◆ **Information given**:
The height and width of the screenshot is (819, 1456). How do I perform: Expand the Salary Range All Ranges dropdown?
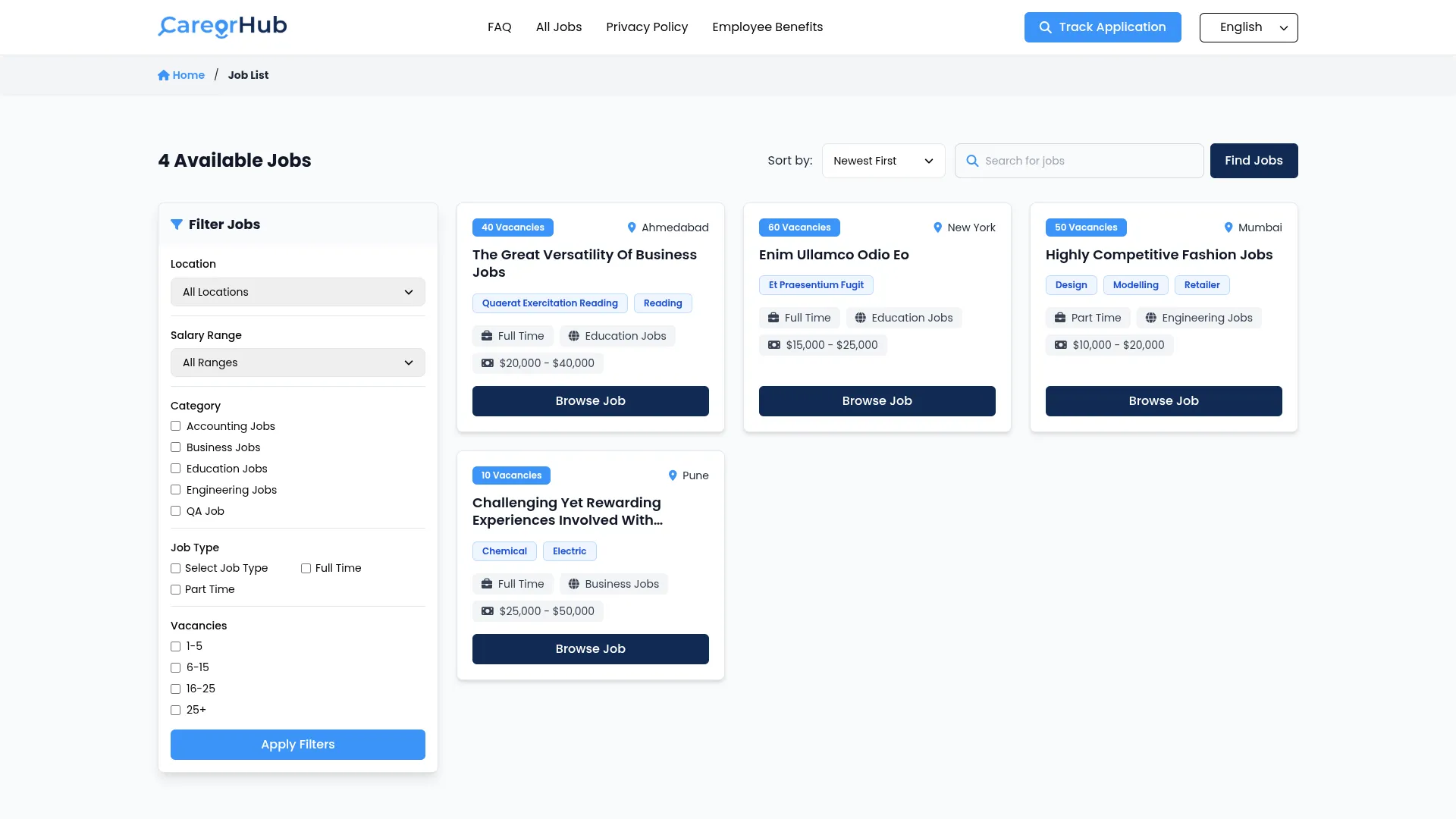(297, 362)
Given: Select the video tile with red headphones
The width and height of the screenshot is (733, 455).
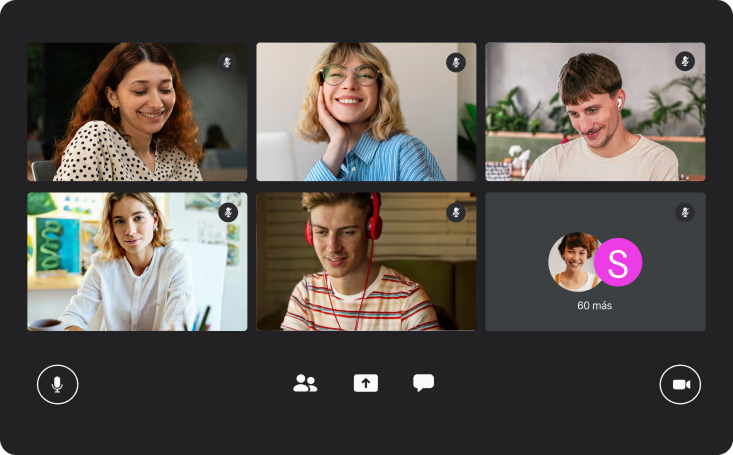Looking at the screenshot, I should [366, 262].
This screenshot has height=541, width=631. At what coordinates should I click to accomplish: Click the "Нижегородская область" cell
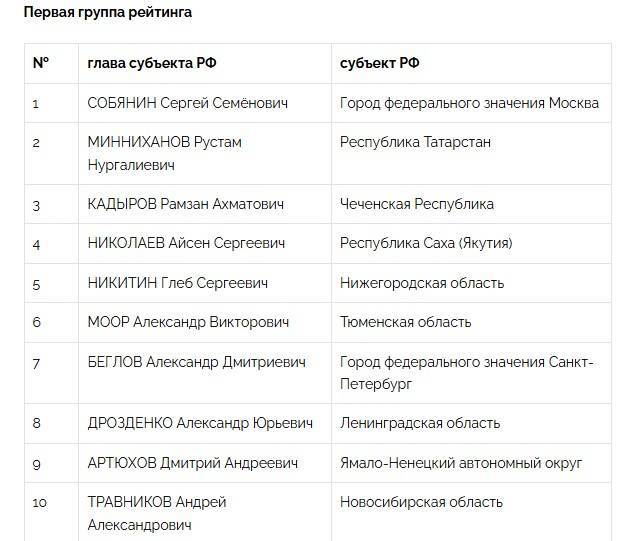click(x=422, y=283)
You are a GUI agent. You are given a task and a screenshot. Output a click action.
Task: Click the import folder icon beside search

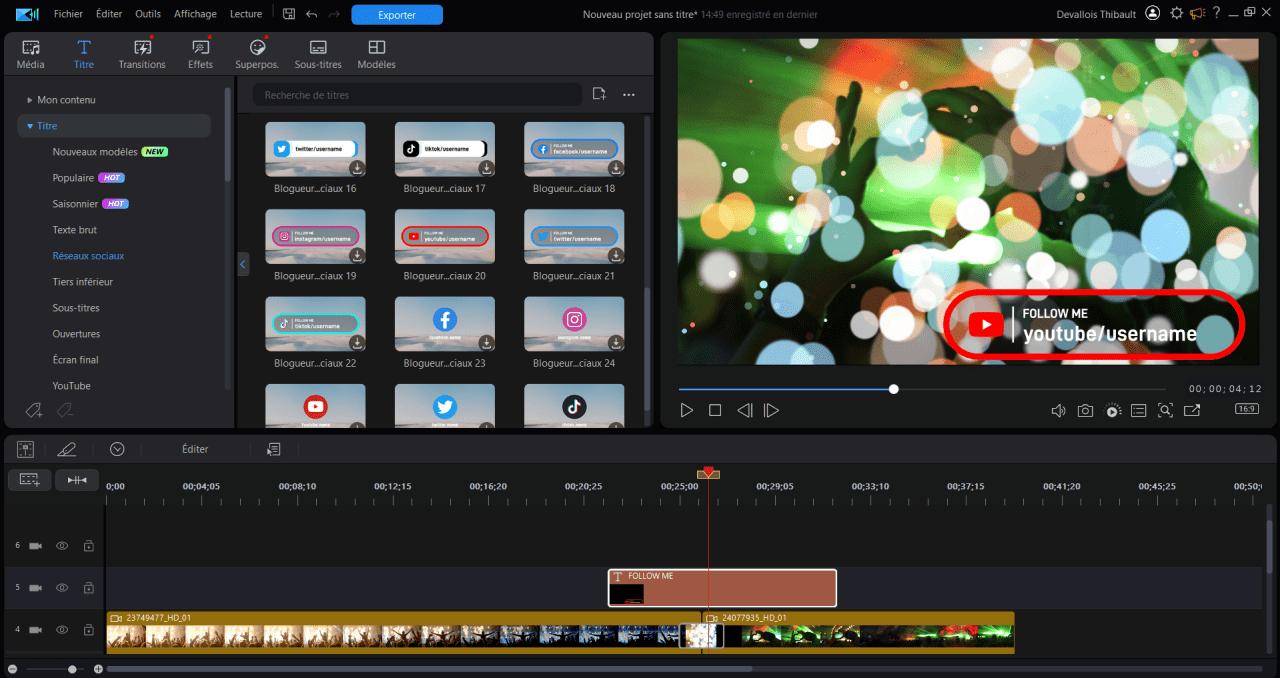tap(599, 94)
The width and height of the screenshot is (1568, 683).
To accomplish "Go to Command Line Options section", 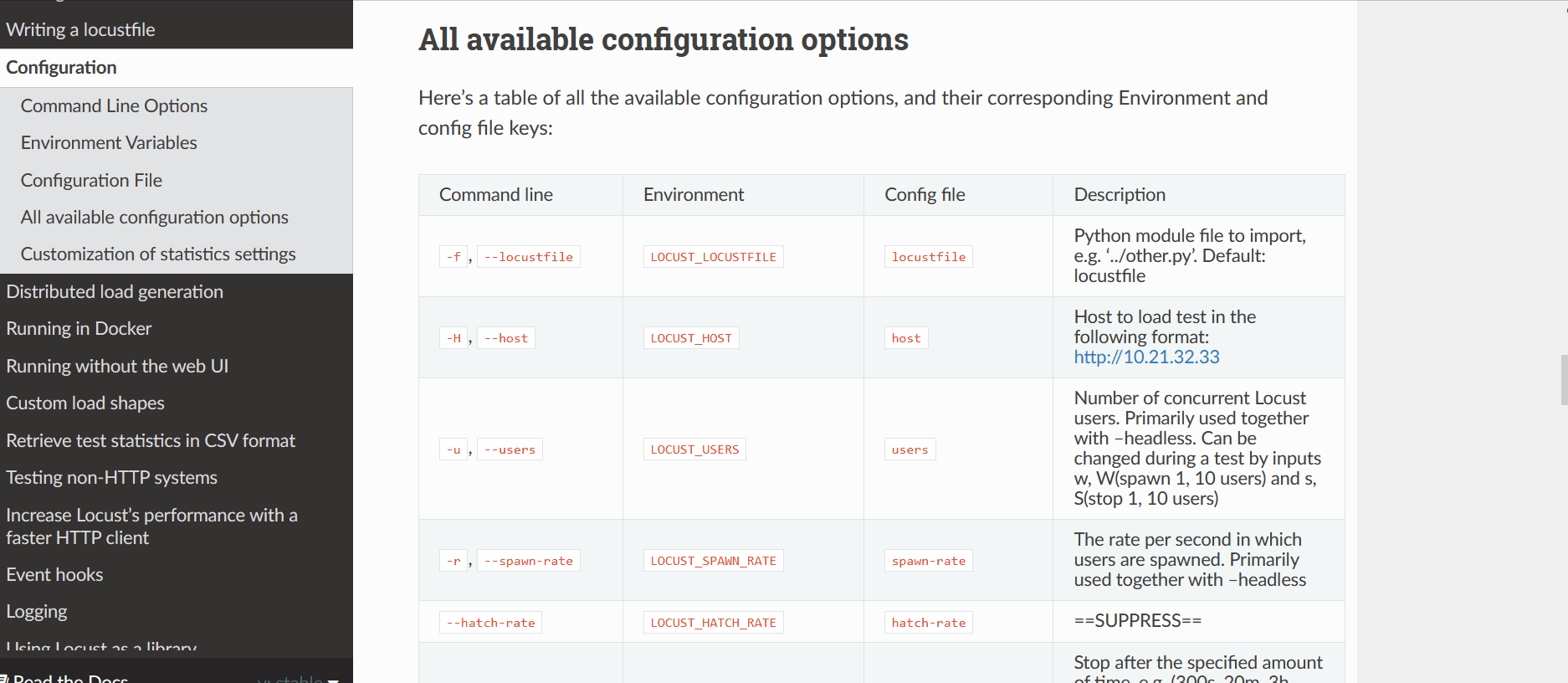I will (114, 106).
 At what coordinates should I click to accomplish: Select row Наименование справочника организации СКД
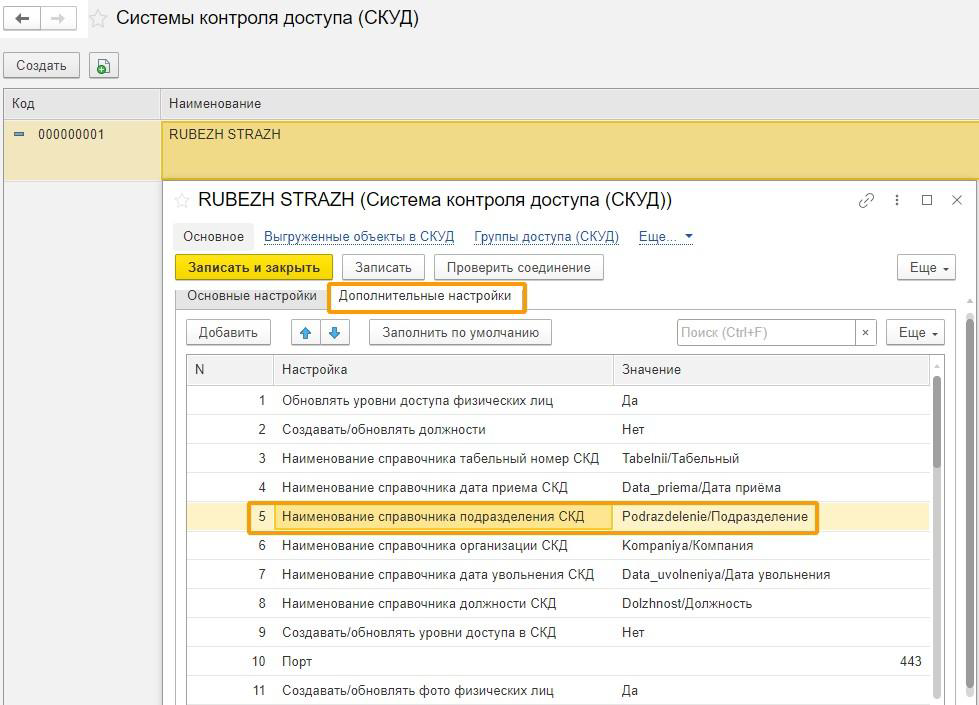424,546
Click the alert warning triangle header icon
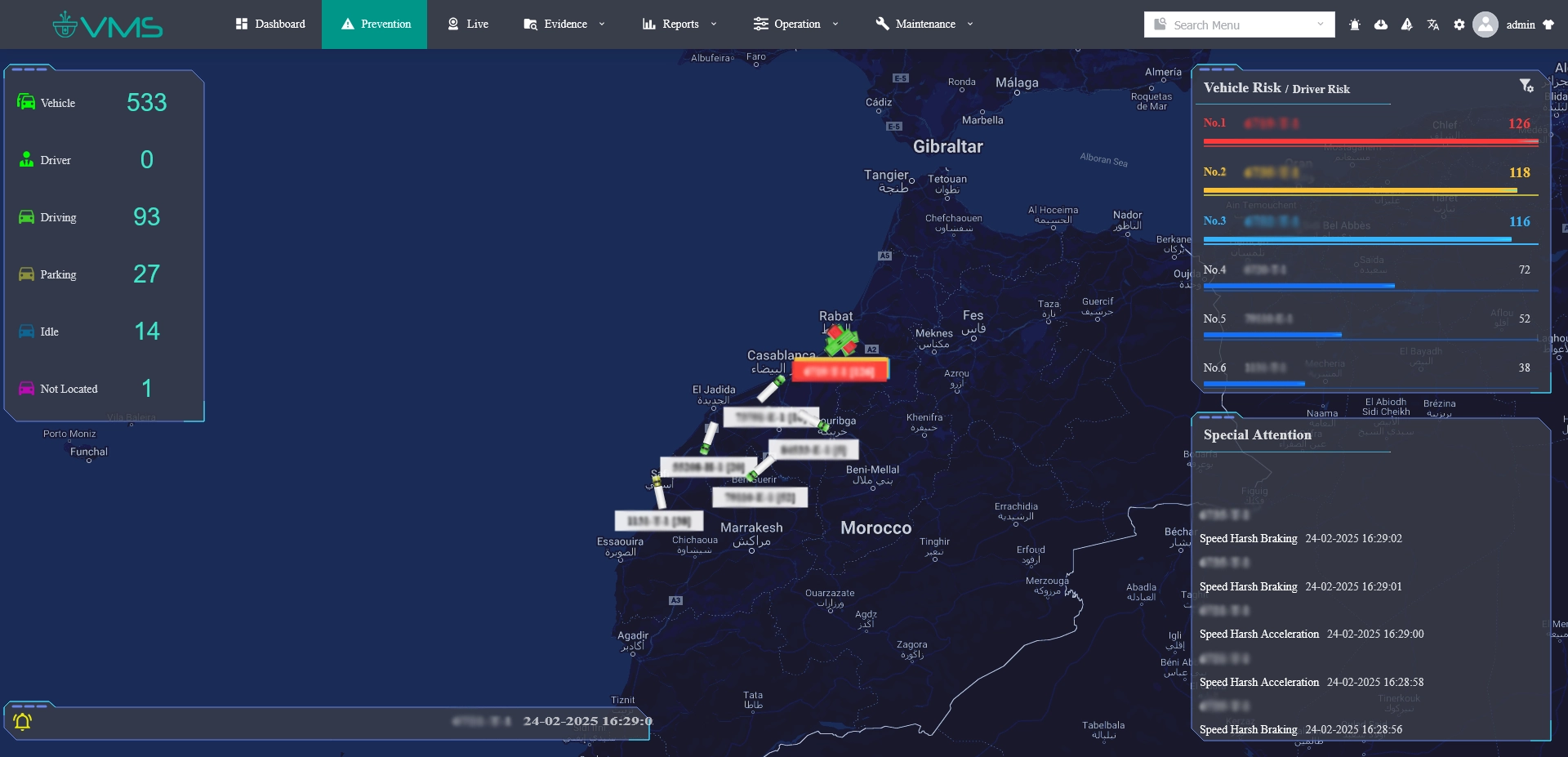The width and height of the screenshot is (1568, 757). click(1407, 24)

◆ **Written exercise**: List each line in the items above that contains the word "coordinates". Copy every such line in full.

◆ **Solution**:
This screenshot has height=541, width=631. At what coordinates should I click to accomplish: Click the "Нижегородская область" cell
 At what coordinates should I click to accomplish: Select row Наименование справочника организации СКД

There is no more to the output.